Pour faire le malin on détournera le titre
du livre du philosophe Alain Badiou en posant la question qui tue: de quoi,
en tauromachie, Dax est-il le nom ? On ne tue rien, on ne meurt pas, on ferme les yeux,
on réfléchit trente secondes. Des
enchantements font surface. Des enchantements en corinto y oro, bleu ciel et
or, lilas y oro, grana y azabache, bleu myosotis et or, vert émeraude et or,
solferino y oro, miércoles de ceniza y oro. Mercredi des
cendres et or à Dax ? Non. Pas raccord, jamais vu. Ce serait une faute de goût. Une bourde de valets d’épées. Des
noms surgissent dans le désordre : Ortega Cano fêté par le paso doble
Coralito interprété par la Nèhe, Yiyo, Paco Ojeda, Paquirri, José Tomás un jour
de septembre où l’été faisait semblant de recommencer, Rincón, Manzanares
father un jour de mano a mano et de toros de Manolo gonzález/Sanchez Dalp,
Enrique Ponce beaucoup plus qu’un jour. On en oublie sans doute. On s’en excuse.
Enfin, pas vraiment.
Derrière les paupières,
se réveille le vrai charme d’un jour de belle corrida à Dax et le jaï-alaï, le jeu allègre et
harmonieux du toreo mélodique qu’elle aime, qu’elle suscite, qui a formé son
palais, qu’elle savoure et qui la fait ronronner. Avec cette impression presque
physique que le public dacquois, lorsque
ça marche selon ses goûts, qui vont malheureusement jusqu'à Conde, boit du
petit lait, que l’expression a été créée pour lui. C’est le coté chat de Dax, même si
la ville doit à un chien sa renommée thermale. Du coup on n’est pas certain de
ne pas avoir entendu, dans le concert des ovations, des miaulements de
délectation surgir des 45 centimètres alloués à chacune des 8000 paires d’yeux
posées sur leur cul landais et rarement montois.
L’attente du ravissement remplit tous les jours ces arènes vaguement
hispano-mauresques d’une coquetterie ostensible quoique calculée avec discrétion. D’où cette dévotion pour Ponce. Le jeu du chat et de la souris que sa tauromachie,
sa technique, son art, son toucher, son phrasé déploient avec les toros a souvent éveillé et même incarné ce penchant
pour les choses enjôleuses, souplement
sensuelles ou vice versa et pour
ce frou-frou dont l’ego de Dax raffole. Dax devrait nationaliser le paso
doble El Gato Montés, le jouer à chaque corrida, le faire apprendre dans ses écoles.
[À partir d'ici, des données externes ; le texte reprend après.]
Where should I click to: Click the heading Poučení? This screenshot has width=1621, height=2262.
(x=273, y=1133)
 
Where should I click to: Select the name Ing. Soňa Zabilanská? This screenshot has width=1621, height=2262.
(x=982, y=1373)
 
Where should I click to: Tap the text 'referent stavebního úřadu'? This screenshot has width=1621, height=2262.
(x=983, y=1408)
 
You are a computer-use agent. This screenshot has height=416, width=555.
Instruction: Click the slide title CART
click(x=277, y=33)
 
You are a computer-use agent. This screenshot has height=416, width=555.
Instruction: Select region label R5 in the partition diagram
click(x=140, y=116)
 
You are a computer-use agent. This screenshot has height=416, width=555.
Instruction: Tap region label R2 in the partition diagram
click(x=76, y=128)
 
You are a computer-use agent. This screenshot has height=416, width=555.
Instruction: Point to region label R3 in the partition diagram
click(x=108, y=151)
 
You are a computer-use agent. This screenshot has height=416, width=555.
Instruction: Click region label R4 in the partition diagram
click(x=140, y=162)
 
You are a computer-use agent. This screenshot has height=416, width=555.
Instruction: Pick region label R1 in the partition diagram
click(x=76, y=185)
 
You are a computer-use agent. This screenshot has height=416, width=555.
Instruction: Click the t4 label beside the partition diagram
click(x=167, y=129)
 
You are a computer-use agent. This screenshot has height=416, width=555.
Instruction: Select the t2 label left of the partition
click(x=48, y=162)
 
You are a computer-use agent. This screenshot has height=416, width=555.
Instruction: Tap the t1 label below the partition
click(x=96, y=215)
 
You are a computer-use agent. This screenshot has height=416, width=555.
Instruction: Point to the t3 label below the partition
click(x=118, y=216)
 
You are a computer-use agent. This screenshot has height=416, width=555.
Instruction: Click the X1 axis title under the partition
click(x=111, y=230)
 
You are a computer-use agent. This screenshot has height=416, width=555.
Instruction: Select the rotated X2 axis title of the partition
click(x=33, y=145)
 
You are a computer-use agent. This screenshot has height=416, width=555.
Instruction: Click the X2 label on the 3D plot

Il parle d’elle et de sa plaza de toros un jour de corrida.
« El redondel
Bajo el sol parece un
clavel,
Y es al empezar
Igual que un altar
Color de miel.
Sueña el clarin
Y sale el toro. »
La feria de Dax ? Bien sur, comme partout,
des frustrations, des échecs, des trucs ratés ou pas aboutis des colères, des
huées, des engueulades -Desgarbado- mais,
au cœur du raffut accablant du 15 août, il
faut bien reconnaître que le chic dacquois propose ce break délicieux, ces parenthèses rafraîchissantes qu’on a du mal à appeler faenas. Des
«travaux ?» Non, de beaux moments, subtils, exaltants, longs en bouche
qu’on garde dans soi et qui macèrent. Au
bout de la parenthèse et de l’après midi de toros, des gaietés fines, éblouies,
volubiles ou non, rêveuses ou assoiffées et pas seulement de convivialité, traversent
dans l’autre sens le parc Théodore Denis. Et
lentement, comme on déguste. Le
salero, le glamour de Dax ? Une invention des dacquois ? Un lieu
commun pour prose de syndicat d’initiatives ? Un prétexte de plus pour se rengorger
en avançant ce foutu «chez nous à Dax»
qui irrite tant les tribus voisines ?
Pas vraiment. Exemple : «Chez nous à Dax cette année aucun toro de Domecq.» Pas un Domecq ?
Pas de figuras alors ? Si, des figuras : Morante, Manzanares, Ponce
Cid, Juli, Perera…Fortiche.
Ils
retombent toujours sur leurs pieds. Gatos. Des chats.